Los escolares riosellanos cambian los videojuegos por el relevo de 'panoyas'

Escolares riosellanos durante el juego del paracaídas. / JUAN LLACA
Escolares riosellanos durante el juego del paracaídas. / JUAN LLACA

El colegio Manuel Fernández Juncos acogió una jornada para estrechar lazos entre las distintas etapas educativas

JUAN GARCÍA RIBADESELLA.

El colegio público Manuel Fernández Juncos de Ribadesella cerró la semana lectiva con una jornada de convivencia dirigida a estrechar lazos de amistad y cooperación entre los diferentes niveles educativos del centro. Para estimular la afectividad entre los escolares se han rescatado juegos tradicionales, como el 'cascayu', las chapas, los bolos o los relevos con 'panoyas'. También se organizaron otros pasatiempos más actuales, como el paracaídas en el que una enorme lona de colores, asida por un grupo de niños, es utilizada para lanzar un balón al alto. Los escolares lo pasaron en grande, ya que muchos de ellos «nunca habían jugado a las chapas hasta que esta semana incluimos este juego y otros en las clases de educación física», señaló el director Javier Jorganes.

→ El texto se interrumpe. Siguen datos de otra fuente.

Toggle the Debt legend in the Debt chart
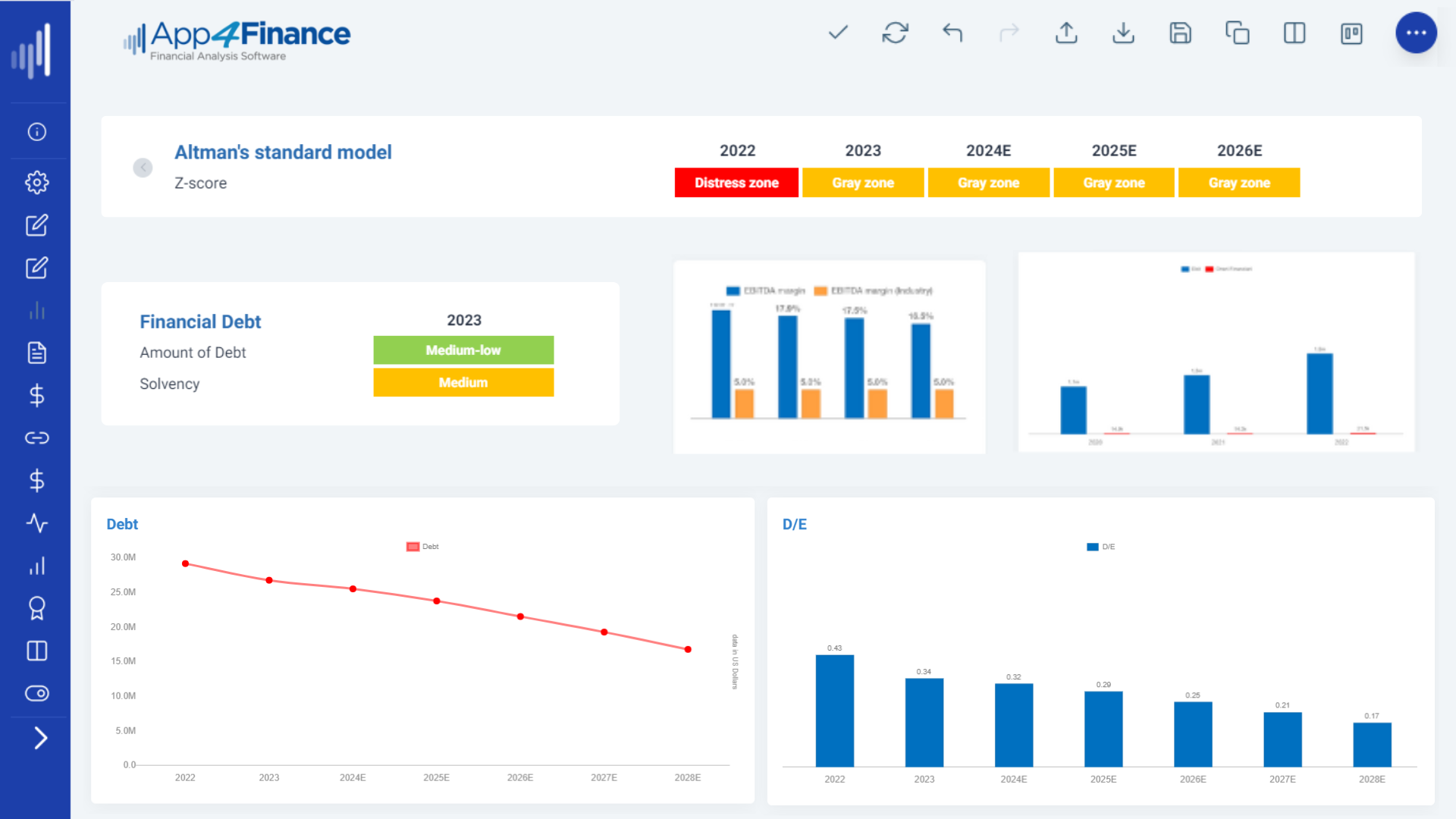This screenshot has height=819, width=1456. click(422, 546)
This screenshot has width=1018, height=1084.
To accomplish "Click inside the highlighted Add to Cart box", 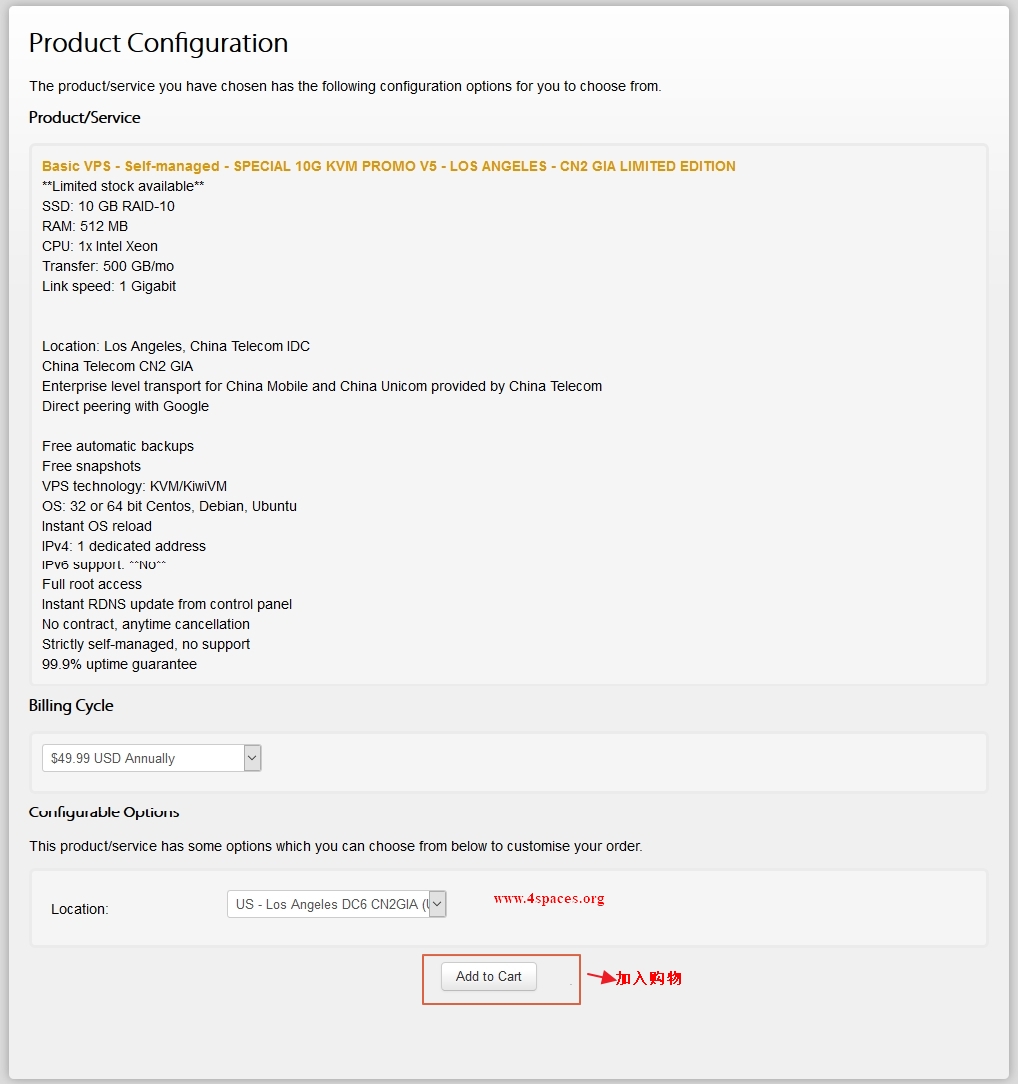I will coord(502,978).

Para facilitar la conexión intergeneracional, los niños fueron agrupados en equipos de ocho o nueve alumnos, cada uno de un curso diferente, desde los infantiles de tres años hasta los de sexto curso de doce. «Escolares que normalmente nunca están juntos, se han unido en el patio del colegio para compartir juegos, momentos y disfrutar de un entretenimiento colectivo», destacó Jorganes. Ese es el objetivo final de una actividad que ha tenido gran éxito de participación.

La jornada les ha permitido descubrir nuevas formas de entretenimiento que nada tienen que ver con los videojuegos actuales. «Hoy en día, la pantalla es la gran protagonista, pero cuando se ponen a jugar con este tipo de juegos se divierten de lo lindo», valoró Javier Jorganes, que no descarta que la convivencia se repita en el futuro.